Increasing labour productivity, reducing the unemployment r ate, especially for young people, and improving access to financial services and benefits are essential components of sustained and inclusive economic growth.

  • The average annual growth rate of real GDP per capita worldwide was 1.6 per cent from 2010 to 2015, compared to 0.9 per cent in 2005-2009. In the least developed countries, the per capita growth rate accelerated from 3.5 per cent in 2000-2004 to 4.6 per cent in 2005-2009, before slowing to 2.5 per cent in 2010-2015. Overall average annual GDP growth in the least developed countries followed a similar trend, decelerating from 7.1 per cent in 2005 -2009 to 4.9 per cent in 2010-2015, below the Sustainable Development Goals target of 7 per cent.
  • Labour productivity (annual growth rate of real GDP per worker) globally has slowed from an average annual rate of 2.9 per cent from 2000 to 2008 to 1.9 per cent from 2009 to 2016. The slowdown represents a negative development for the global economy, with adverse effects on living standards and real wages.
  • The global unemployment rate stood at 5.7 per cent in 2016, with women more likely to be unemployed than men across all age groups. Youth were almost three times as likely as adults to be unemployed, with unemployment rates of 12.8 per cent and 4.4 per cent, respectively, in 2016. Moreover, in more than 76 per cent of countries with data, more than 1 in 10 youth are neither in the educational system nor working. Young women are more likely than young men to fall into that category in almost 70 per cent of countries with data.
  • While the number of children from 5 to 17 years of age who are working has declined from 246 million in 2000 to 168 million in 2012, child labour remains a serious concern. More than half of child labourers (85 million children) participate in hazardous work and 59 per cent of them work in the agricultural sector. Girls have made greater progress than boys, with the number of girls engaged in child labour declining by 40 per cent during the period 2000-2012, compared to a decline of 25 per cent for boys.
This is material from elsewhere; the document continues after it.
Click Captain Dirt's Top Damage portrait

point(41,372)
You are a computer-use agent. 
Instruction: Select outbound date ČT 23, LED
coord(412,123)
  • Access to financial services enables individuals and firms to manage changes in income, deal with fluctuating cash flows, accumulate assets and make productive investments. Access to financial services through automated teller machines increased by 55 per cent worldwide from 2010 to 2015. Commercial bank branches grew by 5 per cent during the same period, with the lower growth explained by increased digital access to financial services. Globally, there were 60 automated teller machines and 17 commercial bank branches per 100,000 adults in 2015. From 2011 to 2014, 700 million adults became new account holders and the share of adults with an account at a financial institution increased from 51 per cent to 61 per cent.
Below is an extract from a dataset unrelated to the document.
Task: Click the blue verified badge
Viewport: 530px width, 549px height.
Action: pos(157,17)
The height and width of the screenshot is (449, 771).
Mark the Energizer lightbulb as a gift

  • After contracting slightly in 2014, aid for trade rose 5.4 per cent in real terms to reach $53.9 billion in 2015 owing to a recovery in commitments for trade-related infrastructure and further growth in support of banking and agriculture. Aid for trade commitments to the least developed countries increased in 2015 by $4.3 billion, reaching $17.2 billion. The Enhanced Integrated Framework, an aid-for-trade programme dedicated to those countries, started its second phase in 2016 and will run to 2022. Donor commitments to the Framework stood at $55.3 million in 2016, with $17.3 million already disbursed to the Trust Fund.

Source: Report of the Secretary-General, "Progress towards the Sustainable Development Goals", E/2017/66

Progress of goal 8 in 2016
  • Sustained and inclusive economic growth is necessary for achieving sustainable development. The global annual growth rate of real GDP per capita increased by 1.3 per cent in 2014, a significant slowdown compared to 2010 (2.8 per cent growth) and 2000 (3.0 per cent growth). Developing regions grew far faster than developed regions, with average annual growth rates in 2014 of 3.1 per cent and 1.4 per cent, respectively.
  • Labour productivity (measured by GDP per worker) spurs economic growth. Growth in labour productivity in developing regions far outpaced that of developed regions, especially in Asia. Between 2010 and 2015, labour productivity grew by 0.9 per cent per year, on average, in developed regions, while rising by 6.7 per cent per year, on average, in Eastern Asia, the region with the fastest growth. Despite rapid growth in some developing regions, labour productivity remains far higher in the developed regions. In 2015, the average worker in developed regions produced 23 times the annual output of an average worker in sub-Saharan Africa (which has the lowest labour productivity in developing regions), and 2.5 times that of an average worker in Western Asia (which has the highest labour productivity in developing regions).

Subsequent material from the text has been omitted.